● 本文

ここで、図13を参照して、前記ステップS10で入力される変更の1例、特に高弾性復元力作用部位が解消されるように(算出した弾性復元力が傷つき判定基準値より小さくなることを目的に)行う変更の1例を説明する。図13は、図1、図11、図12の矢印XIIIから見たバンパー1の本体1Aの角部周辺の拡大斜視図であって、(a)は変更前を示し、(b)は変更後を示している。
図中、符号1Bは、変位工程で矢印(ii)のようにコア型12の外へ強制変位されるアンダーカット部である。このアンダーカット部1Bに隣接して、バンパー1の本体1Aの角部を間に挟んで、別のアンダーカット部1Cが設けられている(図2参照)。
そして、この隣接するアンダーカット部1Cに(特に図例ではアンダーカット部1Bに比較的近接している部位で)スリット1Sを形成するのである。これにより、この隣接するアンダーカット部1Cの剛性が低減し、その結果、離型工程でアンダーカット部1Bを外捲りコア13から離型させたときに該アンダーカット部1Bに作用する弾性復元力が減少し、該アンダーカット部1Bの傷つきが確実に未然に回避されることとなる。

● データ
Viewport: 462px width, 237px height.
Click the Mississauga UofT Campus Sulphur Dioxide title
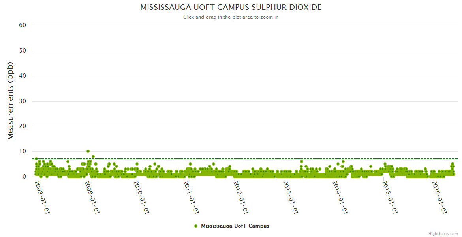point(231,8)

---

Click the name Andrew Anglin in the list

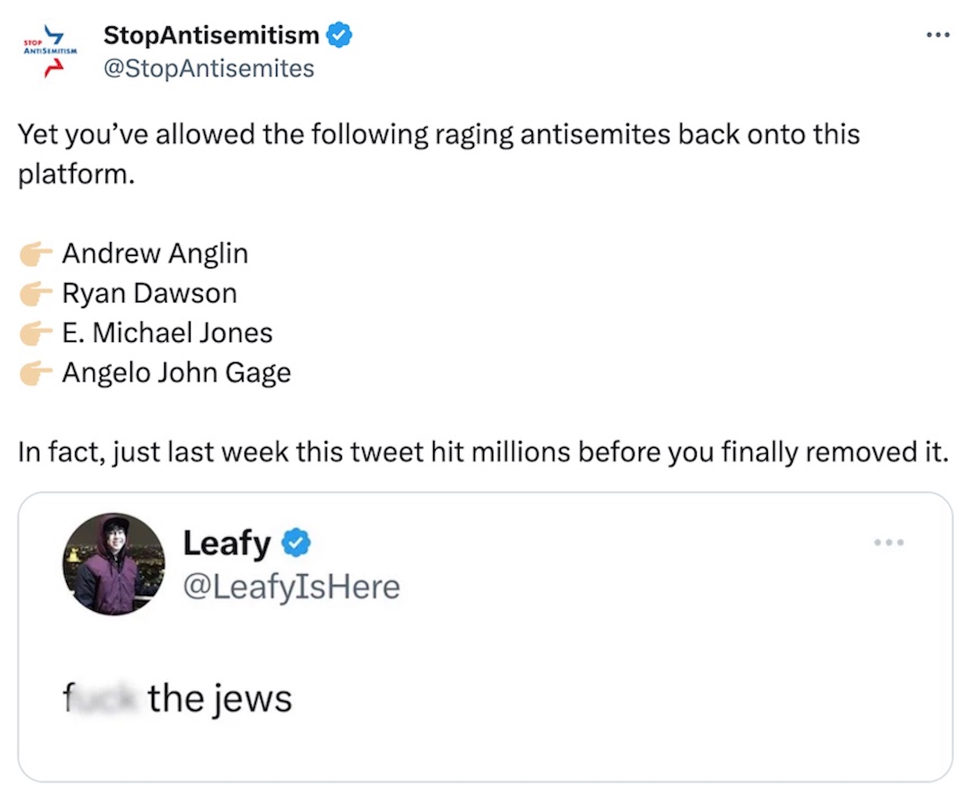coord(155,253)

● 課題一覧
1 > 本文で言及されている図の番号をすべて、重複なく挙げてください。
2 > 本文のうち「ここで、図13を参照して、前」から始まり「未然に回避されることとなる。」まで続く部分を、「スリット」を「切り込み」に置き換えて書き直してください。

● 解答例
1 > 図13、図1、図11、図12、図2

2 >
ここで、図13を参照して、前記ステップS10で入力される変更の1例、特に高弾性復元力作用部位が解消されるように(算出した弾性復元力が傷つき判定基準値より小さくなることを目的に)行う変更の1例を説明する。図13は、図1、図11、図12の矢印XIIIから見たバンパー1の本体1Aの角部周辺の拡大斜視図であって、(a)は変更前を示し、(b)は変更後を示している。
図中、符号1Bは、変位工程で矢印(ii)のようにコア型12の外へ強制変位されるアンダーカット部である。このアンダーカット部1Bに隣接して、バンパー1の本体1Aの角部を間に挟んで、別のアンダーカット部1Cが設けられている(図2参照)。
そして、この隣接するアンダーカット部1Cに(特に図例ではアンダーカット部1Bに比較的近接している部位で)切り込み1Sを形成するのである。これにより、この隣接するアンダーカット部1Cの剛性が低減し、その結果、離型工程でアンダーカット部1Bを外捲りコア13から離型させたときに該アンダーカット部1Bに作用する弾性復元力が減少し、該アンダーカット部1Bの傷つきが確実に未然に回避されることとなる。